Segment Start: EXCERPT

In Australia and New Zealand, university leaders have called on their institutions to promote more open-minded and constructive debates, to help societies respond in more enlightened ways to complex challenges.
University of Auckland vice-chancellor Dawn Freshwater writes that campus communities should be exemplars where scholars speak bravely and freely and with respect. At the University of Melbourne, vice-chancellor Duncan Maskell makes the same case. He calls on scholars to model productive modes of disagreement. One challenge, he suggests, is a wider media culture that polarises public opinion and oversimplifies complex problems. He argues for respectful listening as well as robust expression on campus. In concrete terms: refraining from throwing metaphorical bricks at each other.
As seen on Australian campuses in recent months, this doesn’t always happen. A panel discussion in Melbourne or an invited guest speaker in Sydney may be met with attempts by campus activists to disrupt or shut down the forum before it has even begun.
In line with the wider enlightenment agendas scholars are expected to pursue (see Notes), how can today’s universities promote careful, honest and open inquiry and debate, in practice as well as in policy?
“Respect” or “Tolerance” as policy principles?
As seen here, many university leaders invoke the term respect. This is a form of shorthand for tolerance, civility and upholding the rights of others, in otherwise robust debates and exchanges in university settings. (As John Henry Newman put it in the mid-19th century: the collision of mind with mind in a place where the intellect may safely range). In the Australian higher learning context, it has wide currency. For example, the slogan RESPECT. NOW. ALWAYS has been part of a sector-wide project to prevent sexual assault and harassment on campuses.
Rights such as these must be protected. Risks of harm must be taken seriously. And as a form of civility, respect works well as an informal norm on campus (as I have argued elsewhere). But as a general concept it should not be set in stone as a formal rule. The 2019 French Review observed that it did not take much imagination to apply a respect rule too restrictively, in ways that undermined institutional goals of free inquiry and open exchange. Nor should a respect rule be applied to campus activists who engage in lawful protest – itself a form of free expression in liberal democracies. As the French Review notes: Members of the university community or others may take objection to the content of a speaker’s views and wish to protest against the expression of those views and/or against the appropriateness of the university providing a platform for their expression.
In the Peter Ridd vs James Cook University case, Australia’s High Court concluded that as a matter of law, asserting a general right to respect was absurd; and that in a university context, to take it as a blanket rule must undermine the core meaning of intellectual freedom.
Likewise, in their book Open Minds, legal scholars Carolyn Evans and Adrienne Stone confirm that: academics should be able to speak out … even when doing so involves harsh and even disrespectful criticism of their colleagues or university.
In sum, respect rules can be used to demand conformity with views that fair-minded, well-meaning, law-abiding scholars neither accept nor respect. The flipside of a right of respect is another absurdity, a right of intolerance. In the UK, a recent debate on a proposed respect rule led Cambridge University to opt for a policy of tolerance instead.
This recalls a hard-won Enlightenment principle, invoked by Voltaire to counter the religious-war atrocities of 18th century Europe: The supposed “right of intolerance” is absurd and barbaric. It is the right of the tiger … indeed worse, for tigers tear just for food, while we rend each other for paragraphs…

Too much self-censoring? It’s complicated
If we want more open-minded, socially inclusive universities, where truth and knowledge are mobilised to serve society as part of their enlightenment agenda, what follows? A common concern is that often, students and scholars feel compelled to self-censor, due to fear of peer backlash, or of future career repercussions.

Segment End: EXCERPT
Segment Start: DATASET EXCERPT

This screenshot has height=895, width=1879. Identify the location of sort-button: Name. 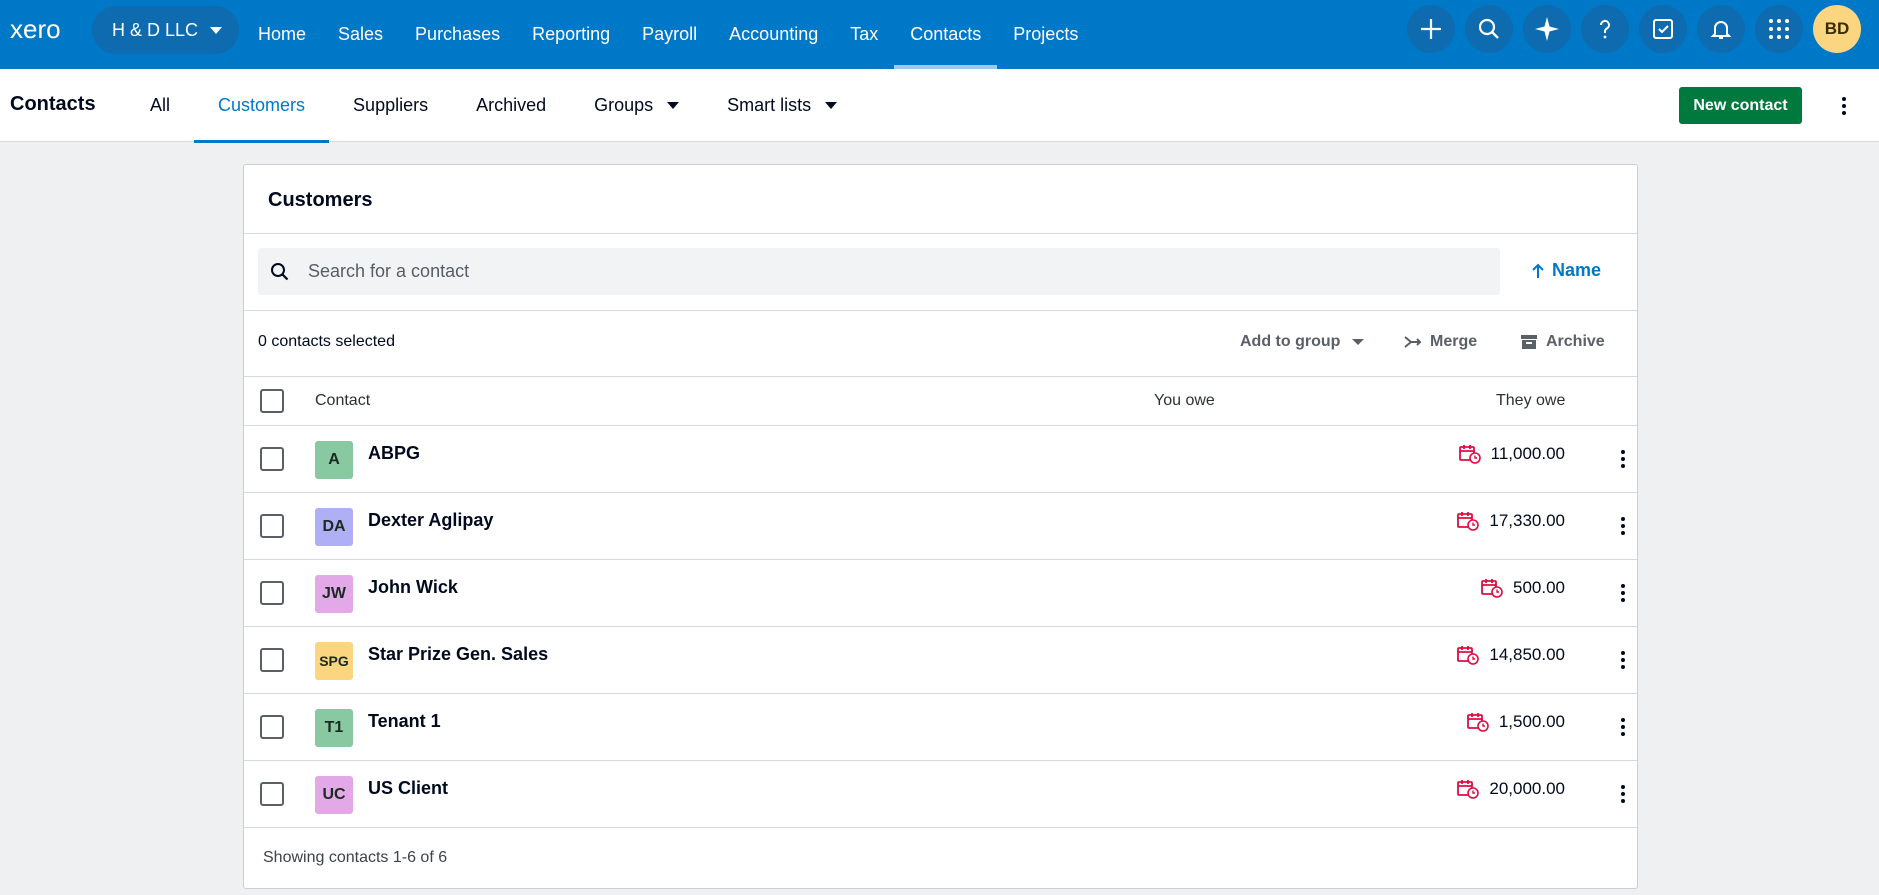
(1566, 270).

Segment End: DATASET EXCERPT

Continue the article on respect and tolerance in university debate from the point where it stops. You won't need the data for this.

(This is seen by many as part of a wider problem in democracies with free speech in general decline – perhaps in crisis – and cancel culture on the rise. Claims and counterclaims about this reflect an apparently endless culture war – with its echoes of past religious wars – as seen in media narratives and social media dynamics.)
Meanwhile the principle of being free to disagree on campus, within lawful limits, seems clear enough. As does being free from discrimination and other social harms, such as defamation. But the real and optimal extent of lawful free expression on campus (or the actual extent of oppressive self-censoring, or oppressive social harm in its absence) is very hard to measure reliably.
In Australia, our latest (2021) Student Experience Survey indicated that 3 in 4 undergraduates felt free to express their views and 4 in 5 felt free from discrimination, harm and hatred. And (as for undergraduates) 1 in 4 postgraduate students were not confident that they were free to express their views.

What do such results mean, for policy purposes? They indicate no crisis on campuses, but also good scope for improvement. And they raise context questions that warrant further research.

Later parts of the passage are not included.